Roles of Chairman and Chief Executive Officer

              Previously, our Corporate Governance Guidelines allowed the Board to select the Chairman of the Board in the manner the Board deemed to best serve our company's and shareholders' interests. Currently, Robert G. Bohn serves as our Chairman and Chief Executive Officer. The Board believed that combining the roles of Chairman and Chief Executive Officer: (i) ensured that one person had primary responsibility for managing our business operations under the Board's supervision; (ii) allowed a single leader to direct our management while serving as the key link between the Board and management; and (iii) ensured that important business, strategy and operational issues were brought to the Board's attention.

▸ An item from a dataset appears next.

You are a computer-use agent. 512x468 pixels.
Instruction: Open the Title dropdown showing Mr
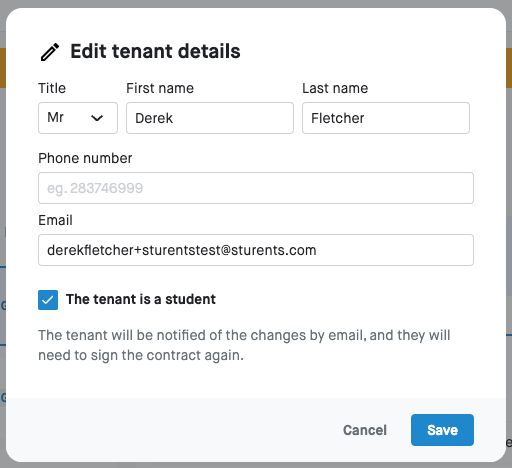[x=78, y=118]
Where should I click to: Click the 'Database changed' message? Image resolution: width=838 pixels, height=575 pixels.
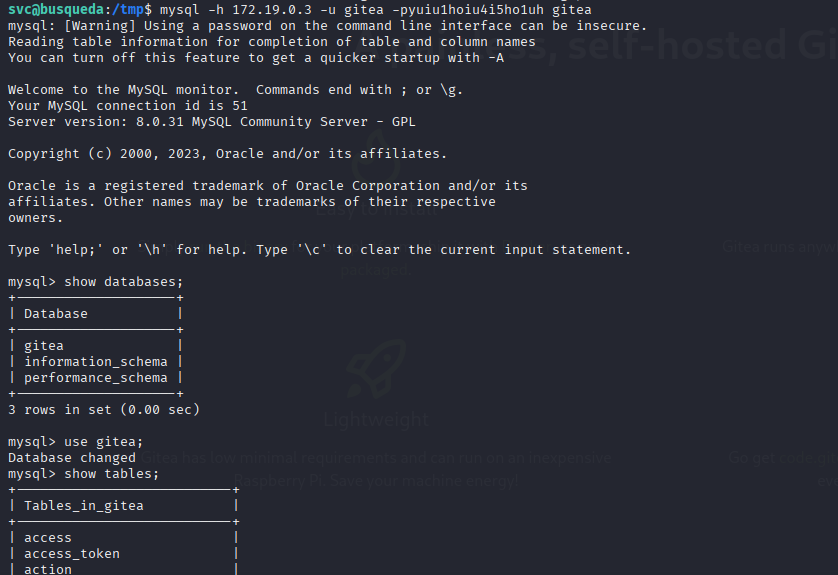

              Recently, our Board has determined that separating the roles of Chairman and Chief Executive Officer will: (i) permit more effective assessment of the Chief Executive Officer's performance; (ii) provide a more effective means for the Board to express its views on our management; and (iii) enable the Chairman to focus more on our corporate governance and serving shareholders' interests while allowing the Chief Executive Officer to focus more directly on managing our operations and growing our company. Accordingly, on September 20, 2010, the Board approved our Restated By-Laws and our amended Corporate Governance Guidelines. Under our Restated By-Laws and amended Corporate Governance Guidelines, following the Annual Meeting, the Chairman of the Board must be a director that the Board has determined to be independent in accordance with the listing standards of the NYSE and one who has not previously served as an executive officer of the Company. As a result, separate individuals will serve as our Chairman and Chief Executive Officer and an independent director will serve as our Chairman effective as of the date of the Annual Meeting. We believe this new leadership structure will foster even more effective governance and oversight of our company by the Board.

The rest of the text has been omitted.